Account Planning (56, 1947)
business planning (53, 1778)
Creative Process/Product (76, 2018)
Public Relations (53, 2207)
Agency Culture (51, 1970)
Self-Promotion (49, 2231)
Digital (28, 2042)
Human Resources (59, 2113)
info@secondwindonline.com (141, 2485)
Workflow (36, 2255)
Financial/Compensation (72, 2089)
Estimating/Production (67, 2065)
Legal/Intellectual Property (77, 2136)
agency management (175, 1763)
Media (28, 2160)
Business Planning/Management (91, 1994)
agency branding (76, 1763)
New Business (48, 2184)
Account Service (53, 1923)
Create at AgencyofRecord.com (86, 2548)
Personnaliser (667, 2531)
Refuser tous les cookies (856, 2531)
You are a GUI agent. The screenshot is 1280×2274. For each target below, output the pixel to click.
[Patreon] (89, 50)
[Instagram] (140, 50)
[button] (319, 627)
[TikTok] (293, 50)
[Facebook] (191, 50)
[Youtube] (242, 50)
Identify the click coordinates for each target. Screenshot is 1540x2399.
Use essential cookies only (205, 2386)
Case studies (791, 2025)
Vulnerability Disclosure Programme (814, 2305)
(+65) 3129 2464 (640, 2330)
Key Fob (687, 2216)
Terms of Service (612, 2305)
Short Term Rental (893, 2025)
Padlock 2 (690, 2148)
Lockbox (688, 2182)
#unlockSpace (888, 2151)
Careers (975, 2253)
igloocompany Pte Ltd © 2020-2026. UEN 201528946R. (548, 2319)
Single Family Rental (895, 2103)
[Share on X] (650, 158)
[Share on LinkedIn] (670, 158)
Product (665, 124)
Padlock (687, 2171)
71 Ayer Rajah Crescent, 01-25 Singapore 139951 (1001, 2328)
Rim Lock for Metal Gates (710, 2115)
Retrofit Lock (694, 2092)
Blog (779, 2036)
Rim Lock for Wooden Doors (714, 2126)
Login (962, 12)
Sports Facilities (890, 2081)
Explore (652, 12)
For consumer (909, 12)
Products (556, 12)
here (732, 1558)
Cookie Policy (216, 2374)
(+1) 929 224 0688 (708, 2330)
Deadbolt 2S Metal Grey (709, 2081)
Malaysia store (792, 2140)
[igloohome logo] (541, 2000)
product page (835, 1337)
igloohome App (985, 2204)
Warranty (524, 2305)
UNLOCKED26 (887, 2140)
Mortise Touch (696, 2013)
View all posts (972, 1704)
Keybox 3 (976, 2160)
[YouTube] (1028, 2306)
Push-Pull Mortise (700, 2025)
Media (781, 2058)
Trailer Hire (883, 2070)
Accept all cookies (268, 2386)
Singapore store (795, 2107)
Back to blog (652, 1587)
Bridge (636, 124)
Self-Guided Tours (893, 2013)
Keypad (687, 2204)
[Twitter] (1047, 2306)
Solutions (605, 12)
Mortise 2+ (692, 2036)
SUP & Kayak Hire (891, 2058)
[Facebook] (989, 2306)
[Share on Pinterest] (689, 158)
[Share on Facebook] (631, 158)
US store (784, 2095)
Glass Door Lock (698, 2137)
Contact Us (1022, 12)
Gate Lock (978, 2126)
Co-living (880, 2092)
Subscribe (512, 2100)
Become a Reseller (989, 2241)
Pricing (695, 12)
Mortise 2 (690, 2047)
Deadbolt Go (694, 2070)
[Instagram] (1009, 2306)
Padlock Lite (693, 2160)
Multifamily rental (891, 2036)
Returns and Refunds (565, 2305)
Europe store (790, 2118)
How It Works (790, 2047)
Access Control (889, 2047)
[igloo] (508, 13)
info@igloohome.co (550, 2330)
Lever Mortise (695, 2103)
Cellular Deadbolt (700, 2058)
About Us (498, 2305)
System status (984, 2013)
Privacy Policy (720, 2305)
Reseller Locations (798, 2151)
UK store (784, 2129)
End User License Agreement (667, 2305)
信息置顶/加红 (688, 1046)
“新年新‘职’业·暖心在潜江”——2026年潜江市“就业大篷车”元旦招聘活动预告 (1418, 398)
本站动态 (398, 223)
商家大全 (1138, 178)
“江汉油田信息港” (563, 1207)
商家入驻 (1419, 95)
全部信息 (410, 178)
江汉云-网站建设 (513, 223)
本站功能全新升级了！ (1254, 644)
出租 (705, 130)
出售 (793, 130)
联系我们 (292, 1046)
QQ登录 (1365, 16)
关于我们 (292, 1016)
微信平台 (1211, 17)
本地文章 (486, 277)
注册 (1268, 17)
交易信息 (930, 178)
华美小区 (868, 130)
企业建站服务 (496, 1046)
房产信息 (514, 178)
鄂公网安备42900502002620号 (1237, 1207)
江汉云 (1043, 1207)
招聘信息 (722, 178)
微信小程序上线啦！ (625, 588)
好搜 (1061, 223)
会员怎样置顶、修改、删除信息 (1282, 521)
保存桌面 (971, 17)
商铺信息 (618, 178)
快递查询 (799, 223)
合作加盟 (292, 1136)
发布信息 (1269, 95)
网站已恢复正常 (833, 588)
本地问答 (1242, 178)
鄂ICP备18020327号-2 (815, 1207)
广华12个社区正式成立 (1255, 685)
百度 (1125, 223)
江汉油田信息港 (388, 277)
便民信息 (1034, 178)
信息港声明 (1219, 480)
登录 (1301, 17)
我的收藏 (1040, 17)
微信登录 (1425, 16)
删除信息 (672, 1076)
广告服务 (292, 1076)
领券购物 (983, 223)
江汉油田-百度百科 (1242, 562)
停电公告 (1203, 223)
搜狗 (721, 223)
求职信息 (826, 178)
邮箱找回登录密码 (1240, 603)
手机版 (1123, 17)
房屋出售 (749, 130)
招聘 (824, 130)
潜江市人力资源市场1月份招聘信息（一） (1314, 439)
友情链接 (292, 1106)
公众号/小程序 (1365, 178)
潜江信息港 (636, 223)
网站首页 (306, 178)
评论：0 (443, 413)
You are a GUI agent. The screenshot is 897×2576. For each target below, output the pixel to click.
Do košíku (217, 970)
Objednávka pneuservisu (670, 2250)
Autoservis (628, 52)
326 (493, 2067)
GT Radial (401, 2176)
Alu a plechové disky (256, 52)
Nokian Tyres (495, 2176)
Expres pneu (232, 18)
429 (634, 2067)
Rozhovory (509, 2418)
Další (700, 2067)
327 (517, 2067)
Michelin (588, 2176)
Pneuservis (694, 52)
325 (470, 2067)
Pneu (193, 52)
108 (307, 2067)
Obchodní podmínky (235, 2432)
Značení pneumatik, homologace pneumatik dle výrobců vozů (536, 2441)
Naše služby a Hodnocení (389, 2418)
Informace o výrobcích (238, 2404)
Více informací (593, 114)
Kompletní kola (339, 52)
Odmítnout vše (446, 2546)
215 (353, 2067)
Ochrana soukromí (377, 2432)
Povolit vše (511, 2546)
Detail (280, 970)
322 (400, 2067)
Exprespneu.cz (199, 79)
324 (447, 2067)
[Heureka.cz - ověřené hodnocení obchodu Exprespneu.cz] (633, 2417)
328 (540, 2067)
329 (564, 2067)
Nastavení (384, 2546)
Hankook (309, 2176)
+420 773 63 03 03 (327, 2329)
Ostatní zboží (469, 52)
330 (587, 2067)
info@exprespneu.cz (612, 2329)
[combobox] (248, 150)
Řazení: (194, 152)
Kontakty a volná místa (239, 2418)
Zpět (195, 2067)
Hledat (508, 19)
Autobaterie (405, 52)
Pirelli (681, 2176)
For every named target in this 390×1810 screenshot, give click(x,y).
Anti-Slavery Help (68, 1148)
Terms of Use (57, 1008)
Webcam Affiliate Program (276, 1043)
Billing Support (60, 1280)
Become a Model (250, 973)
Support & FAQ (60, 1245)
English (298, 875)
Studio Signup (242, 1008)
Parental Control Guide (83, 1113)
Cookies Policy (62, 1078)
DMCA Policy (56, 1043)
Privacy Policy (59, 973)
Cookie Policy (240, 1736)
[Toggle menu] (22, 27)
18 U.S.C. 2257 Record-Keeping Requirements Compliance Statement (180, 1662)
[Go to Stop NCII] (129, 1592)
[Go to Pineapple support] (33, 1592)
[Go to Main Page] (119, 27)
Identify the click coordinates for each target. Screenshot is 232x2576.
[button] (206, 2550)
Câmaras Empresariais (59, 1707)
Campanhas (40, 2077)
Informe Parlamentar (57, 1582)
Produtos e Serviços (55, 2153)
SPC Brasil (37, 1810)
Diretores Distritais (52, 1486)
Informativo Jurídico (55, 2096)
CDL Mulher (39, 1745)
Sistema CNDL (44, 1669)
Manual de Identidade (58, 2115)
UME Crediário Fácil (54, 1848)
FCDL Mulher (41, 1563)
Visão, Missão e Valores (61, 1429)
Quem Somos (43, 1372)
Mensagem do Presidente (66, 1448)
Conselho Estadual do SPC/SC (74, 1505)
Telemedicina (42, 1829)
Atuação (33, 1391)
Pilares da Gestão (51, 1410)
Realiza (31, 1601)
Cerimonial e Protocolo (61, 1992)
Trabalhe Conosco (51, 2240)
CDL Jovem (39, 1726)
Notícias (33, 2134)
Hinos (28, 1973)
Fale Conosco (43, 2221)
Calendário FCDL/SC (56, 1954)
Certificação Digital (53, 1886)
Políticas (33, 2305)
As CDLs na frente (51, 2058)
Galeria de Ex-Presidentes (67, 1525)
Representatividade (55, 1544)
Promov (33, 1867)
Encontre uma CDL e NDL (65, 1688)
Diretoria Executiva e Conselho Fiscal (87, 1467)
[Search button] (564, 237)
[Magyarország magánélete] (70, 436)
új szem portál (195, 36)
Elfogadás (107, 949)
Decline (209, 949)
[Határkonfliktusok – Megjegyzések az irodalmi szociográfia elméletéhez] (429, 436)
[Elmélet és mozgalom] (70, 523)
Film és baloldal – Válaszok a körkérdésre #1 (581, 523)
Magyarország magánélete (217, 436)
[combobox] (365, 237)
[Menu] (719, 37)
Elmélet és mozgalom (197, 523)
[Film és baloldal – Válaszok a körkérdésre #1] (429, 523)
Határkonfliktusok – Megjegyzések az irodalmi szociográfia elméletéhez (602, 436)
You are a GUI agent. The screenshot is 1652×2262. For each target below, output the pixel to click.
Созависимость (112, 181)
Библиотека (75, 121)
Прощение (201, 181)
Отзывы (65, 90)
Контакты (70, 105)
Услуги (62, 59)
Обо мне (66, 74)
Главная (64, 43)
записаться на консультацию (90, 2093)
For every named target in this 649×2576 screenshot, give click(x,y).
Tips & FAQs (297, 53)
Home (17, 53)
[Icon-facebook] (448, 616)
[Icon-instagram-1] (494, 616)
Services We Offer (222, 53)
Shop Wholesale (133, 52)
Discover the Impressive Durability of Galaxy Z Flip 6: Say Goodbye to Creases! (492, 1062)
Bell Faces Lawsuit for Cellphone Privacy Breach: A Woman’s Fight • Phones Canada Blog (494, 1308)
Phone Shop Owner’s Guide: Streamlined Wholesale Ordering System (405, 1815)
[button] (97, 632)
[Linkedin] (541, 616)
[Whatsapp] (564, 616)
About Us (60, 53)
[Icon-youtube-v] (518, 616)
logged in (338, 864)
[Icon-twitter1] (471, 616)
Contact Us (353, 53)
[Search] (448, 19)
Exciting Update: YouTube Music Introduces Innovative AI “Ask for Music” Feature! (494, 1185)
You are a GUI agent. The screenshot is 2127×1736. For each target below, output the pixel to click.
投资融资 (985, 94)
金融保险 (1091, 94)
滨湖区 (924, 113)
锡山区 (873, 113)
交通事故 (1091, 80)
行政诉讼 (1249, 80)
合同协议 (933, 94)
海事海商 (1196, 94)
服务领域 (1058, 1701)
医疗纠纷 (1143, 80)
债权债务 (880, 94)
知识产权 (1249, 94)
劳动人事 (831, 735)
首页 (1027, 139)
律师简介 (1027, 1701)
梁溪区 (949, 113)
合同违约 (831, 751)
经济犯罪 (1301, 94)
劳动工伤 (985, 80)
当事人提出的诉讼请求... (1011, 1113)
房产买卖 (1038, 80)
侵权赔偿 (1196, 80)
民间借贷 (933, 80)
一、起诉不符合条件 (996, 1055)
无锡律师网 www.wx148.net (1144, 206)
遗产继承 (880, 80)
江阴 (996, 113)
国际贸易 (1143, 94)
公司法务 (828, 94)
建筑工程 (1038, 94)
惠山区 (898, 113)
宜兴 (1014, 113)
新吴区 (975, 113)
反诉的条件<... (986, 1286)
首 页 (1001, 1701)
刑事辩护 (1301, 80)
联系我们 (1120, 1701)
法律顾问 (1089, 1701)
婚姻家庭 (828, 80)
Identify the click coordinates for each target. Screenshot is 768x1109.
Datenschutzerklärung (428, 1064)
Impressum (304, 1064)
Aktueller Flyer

● Work instruction
Take the lines above from the one containing "Human Resources (59, 2113)" down to the one containing "[Youtube] (242, 50)", and transcribe them exactly, both ends included.

● Exercise response
Human Resources (59, 2113)
info@secondwindonline.com (141, 2485)
Workflow (36, 2255)
Financial/Compensation (72, 2089)
Estimating/Production (67, 2065)
Legal/Intellectual Property (77, 2136)
agency management (175, 1763)
Media (28, 2160)
Business Planning/Management (91, 1994)
agency branding (76, 1763)
New Business (48, 2184)
Account Service (53, 1923)
Create at AgencyofRecord.com (86, 2548)
Personnaliser (667, 2531)
Refuser tous les cookies (856, 2531)
You are a GUI agent. The screenshot is 1280×2274. For each target below, output the pixel to click.
[Patreon] (89, 50)
[Instagram] (140, 50)
[button] (319, 627)
[TikTok] (293, 50)
[Facebook] (191, 50)
[Youtube] (242, 50)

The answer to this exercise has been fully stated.